TASK: Duplicate these lines verbatim, everything from the line containing "Hafa samband (360, 1174)" down to the line containing "Thailand (497, 2519)", with both of those lines included.

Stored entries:
::::::

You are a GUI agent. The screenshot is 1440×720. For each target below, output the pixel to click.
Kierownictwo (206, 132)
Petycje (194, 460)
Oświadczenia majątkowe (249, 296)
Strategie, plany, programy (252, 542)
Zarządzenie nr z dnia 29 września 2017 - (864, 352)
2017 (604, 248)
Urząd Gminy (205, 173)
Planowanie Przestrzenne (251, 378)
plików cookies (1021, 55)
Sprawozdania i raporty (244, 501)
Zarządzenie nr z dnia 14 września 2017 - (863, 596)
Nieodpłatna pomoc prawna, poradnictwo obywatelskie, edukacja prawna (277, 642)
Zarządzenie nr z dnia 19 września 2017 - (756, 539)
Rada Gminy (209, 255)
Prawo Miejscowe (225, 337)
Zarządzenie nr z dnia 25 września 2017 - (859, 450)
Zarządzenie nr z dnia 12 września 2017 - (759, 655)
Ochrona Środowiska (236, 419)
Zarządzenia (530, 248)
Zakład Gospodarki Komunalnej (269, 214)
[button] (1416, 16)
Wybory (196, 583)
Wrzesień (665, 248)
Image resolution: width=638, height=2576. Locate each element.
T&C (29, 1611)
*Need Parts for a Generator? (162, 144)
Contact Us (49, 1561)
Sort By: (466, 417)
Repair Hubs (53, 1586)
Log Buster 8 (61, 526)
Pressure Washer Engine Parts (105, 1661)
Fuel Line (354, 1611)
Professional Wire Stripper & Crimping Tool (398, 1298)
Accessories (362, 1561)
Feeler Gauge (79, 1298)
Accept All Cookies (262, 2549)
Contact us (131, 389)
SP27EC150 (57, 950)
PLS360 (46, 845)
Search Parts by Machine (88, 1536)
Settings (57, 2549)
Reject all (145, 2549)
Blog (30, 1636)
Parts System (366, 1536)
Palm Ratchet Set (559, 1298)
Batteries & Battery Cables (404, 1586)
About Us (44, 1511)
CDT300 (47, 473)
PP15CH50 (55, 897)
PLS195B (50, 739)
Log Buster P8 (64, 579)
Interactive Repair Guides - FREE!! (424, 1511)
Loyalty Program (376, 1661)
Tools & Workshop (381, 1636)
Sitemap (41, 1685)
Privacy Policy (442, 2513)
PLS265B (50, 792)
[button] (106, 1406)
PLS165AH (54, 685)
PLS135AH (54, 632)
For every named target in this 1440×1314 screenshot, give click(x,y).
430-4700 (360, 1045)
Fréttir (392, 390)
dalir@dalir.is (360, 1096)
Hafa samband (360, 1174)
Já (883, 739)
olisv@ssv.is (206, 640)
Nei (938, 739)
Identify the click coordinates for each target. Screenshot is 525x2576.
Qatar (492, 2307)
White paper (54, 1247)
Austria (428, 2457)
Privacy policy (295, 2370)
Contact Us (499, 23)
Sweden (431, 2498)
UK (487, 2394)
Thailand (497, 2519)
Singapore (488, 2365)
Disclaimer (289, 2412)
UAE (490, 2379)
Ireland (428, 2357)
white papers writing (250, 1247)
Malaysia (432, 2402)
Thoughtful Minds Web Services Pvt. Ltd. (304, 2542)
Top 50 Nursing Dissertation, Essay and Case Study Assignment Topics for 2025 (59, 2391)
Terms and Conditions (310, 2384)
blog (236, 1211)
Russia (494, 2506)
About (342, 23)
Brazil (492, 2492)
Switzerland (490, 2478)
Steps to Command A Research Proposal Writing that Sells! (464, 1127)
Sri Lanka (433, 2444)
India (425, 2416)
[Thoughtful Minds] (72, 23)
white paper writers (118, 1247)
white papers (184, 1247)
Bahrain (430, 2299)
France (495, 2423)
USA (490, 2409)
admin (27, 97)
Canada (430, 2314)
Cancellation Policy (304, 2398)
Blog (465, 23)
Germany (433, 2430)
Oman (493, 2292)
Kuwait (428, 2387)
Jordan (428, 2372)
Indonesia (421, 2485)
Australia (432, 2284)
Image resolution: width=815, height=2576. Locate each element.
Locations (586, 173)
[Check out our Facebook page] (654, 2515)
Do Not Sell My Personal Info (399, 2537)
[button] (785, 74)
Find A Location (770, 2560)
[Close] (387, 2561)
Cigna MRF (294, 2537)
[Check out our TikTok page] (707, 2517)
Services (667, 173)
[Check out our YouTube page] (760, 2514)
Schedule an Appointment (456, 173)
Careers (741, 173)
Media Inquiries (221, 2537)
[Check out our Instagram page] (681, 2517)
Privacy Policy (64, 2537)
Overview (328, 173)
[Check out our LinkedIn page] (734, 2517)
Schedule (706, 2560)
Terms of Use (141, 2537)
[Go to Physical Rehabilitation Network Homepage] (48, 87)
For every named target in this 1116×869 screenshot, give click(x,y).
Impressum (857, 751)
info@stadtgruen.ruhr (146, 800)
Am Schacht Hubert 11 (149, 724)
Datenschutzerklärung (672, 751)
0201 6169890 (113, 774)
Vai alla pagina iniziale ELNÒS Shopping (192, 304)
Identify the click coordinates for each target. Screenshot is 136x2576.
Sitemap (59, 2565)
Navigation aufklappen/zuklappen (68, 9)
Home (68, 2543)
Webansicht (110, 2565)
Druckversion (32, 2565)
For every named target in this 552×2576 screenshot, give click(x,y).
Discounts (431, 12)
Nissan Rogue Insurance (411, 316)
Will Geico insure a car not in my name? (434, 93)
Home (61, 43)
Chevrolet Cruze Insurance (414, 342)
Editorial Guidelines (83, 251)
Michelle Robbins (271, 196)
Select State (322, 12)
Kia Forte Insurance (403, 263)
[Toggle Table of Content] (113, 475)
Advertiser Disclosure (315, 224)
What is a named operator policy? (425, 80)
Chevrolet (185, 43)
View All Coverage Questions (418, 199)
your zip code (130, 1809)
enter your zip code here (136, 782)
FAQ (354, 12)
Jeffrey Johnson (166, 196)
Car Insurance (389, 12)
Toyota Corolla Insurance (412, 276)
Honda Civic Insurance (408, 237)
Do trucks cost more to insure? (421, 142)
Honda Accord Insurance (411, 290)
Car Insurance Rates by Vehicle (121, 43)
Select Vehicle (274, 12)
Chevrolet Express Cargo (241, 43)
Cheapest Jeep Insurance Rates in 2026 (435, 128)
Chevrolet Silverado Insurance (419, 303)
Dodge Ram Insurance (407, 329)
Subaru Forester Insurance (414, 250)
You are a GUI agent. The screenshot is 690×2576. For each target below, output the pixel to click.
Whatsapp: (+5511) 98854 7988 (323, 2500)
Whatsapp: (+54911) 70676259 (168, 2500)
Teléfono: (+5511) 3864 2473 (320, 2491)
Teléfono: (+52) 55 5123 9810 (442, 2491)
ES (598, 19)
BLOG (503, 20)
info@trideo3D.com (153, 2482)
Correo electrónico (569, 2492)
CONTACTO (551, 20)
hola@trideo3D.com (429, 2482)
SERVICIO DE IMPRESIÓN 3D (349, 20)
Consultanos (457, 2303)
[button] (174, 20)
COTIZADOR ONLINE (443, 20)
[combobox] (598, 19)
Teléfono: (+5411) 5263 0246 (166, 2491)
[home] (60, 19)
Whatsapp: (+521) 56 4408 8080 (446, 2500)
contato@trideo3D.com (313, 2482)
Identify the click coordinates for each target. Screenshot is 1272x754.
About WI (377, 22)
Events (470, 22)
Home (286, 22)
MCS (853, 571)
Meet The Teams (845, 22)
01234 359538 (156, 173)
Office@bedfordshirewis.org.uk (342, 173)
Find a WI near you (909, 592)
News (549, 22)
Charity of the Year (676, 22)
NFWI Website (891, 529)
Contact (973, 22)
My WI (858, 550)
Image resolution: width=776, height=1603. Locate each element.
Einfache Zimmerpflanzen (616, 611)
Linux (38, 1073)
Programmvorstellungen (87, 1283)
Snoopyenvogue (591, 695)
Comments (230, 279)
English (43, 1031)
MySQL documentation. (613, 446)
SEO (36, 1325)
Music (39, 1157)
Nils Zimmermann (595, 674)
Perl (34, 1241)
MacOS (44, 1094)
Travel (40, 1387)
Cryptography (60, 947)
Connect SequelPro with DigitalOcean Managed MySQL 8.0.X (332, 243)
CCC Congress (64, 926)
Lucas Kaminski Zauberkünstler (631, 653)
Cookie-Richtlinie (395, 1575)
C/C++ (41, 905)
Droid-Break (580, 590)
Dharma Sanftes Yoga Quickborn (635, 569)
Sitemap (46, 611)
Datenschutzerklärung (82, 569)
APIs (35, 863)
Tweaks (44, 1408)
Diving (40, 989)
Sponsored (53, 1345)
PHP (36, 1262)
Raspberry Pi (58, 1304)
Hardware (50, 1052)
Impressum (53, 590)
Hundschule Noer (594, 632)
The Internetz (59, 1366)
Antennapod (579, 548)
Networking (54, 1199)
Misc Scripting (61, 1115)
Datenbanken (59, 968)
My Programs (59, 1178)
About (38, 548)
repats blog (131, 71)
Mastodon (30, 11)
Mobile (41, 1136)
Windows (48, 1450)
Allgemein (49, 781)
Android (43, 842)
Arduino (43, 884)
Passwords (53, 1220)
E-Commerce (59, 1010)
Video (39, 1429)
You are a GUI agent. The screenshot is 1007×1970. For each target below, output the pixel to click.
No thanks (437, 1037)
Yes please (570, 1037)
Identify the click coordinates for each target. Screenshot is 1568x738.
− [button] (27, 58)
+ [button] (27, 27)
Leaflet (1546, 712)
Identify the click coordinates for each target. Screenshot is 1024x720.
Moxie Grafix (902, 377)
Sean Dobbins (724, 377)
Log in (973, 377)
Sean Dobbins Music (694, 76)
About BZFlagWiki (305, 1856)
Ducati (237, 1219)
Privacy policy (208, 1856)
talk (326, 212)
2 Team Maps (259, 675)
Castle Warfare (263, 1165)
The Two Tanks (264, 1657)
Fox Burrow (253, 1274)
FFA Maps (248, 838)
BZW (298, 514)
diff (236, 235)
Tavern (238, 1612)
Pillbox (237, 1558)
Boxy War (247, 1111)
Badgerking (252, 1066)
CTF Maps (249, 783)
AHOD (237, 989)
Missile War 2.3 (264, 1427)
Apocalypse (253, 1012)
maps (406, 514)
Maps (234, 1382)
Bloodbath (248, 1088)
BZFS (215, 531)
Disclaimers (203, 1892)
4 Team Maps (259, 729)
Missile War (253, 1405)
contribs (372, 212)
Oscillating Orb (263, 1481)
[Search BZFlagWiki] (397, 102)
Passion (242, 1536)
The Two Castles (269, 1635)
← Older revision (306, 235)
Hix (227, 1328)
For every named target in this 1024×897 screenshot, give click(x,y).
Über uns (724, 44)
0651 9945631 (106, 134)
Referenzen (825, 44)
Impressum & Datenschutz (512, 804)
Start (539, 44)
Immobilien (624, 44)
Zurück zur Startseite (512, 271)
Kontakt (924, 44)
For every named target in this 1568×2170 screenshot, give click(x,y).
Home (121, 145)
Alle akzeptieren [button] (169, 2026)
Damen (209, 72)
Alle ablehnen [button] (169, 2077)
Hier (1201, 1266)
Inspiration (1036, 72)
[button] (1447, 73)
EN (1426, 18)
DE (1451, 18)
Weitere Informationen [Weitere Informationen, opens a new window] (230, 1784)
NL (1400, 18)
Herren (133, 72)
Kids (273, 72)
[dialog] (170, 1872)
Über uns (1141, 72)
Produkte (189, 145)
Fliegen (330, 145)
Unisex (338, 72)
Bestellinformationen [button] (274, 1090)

::::::

THE OUTPUT:
Hafa samband (360, 1174)
Já (883, 739)
olisv@ssv.is (206, 640)
Nei (938, 739)
Identify the click coordinates for each target. Screenshot is 525x2576.
Qatar (492, 2307)
White paper (54, 1247)
Austria (428, 2457)
Privacy policy (295, 2370)
Contact Us (499, 23)
Sweden (431, 2498)
UK (487, 2394)
Thailand (497, 2519)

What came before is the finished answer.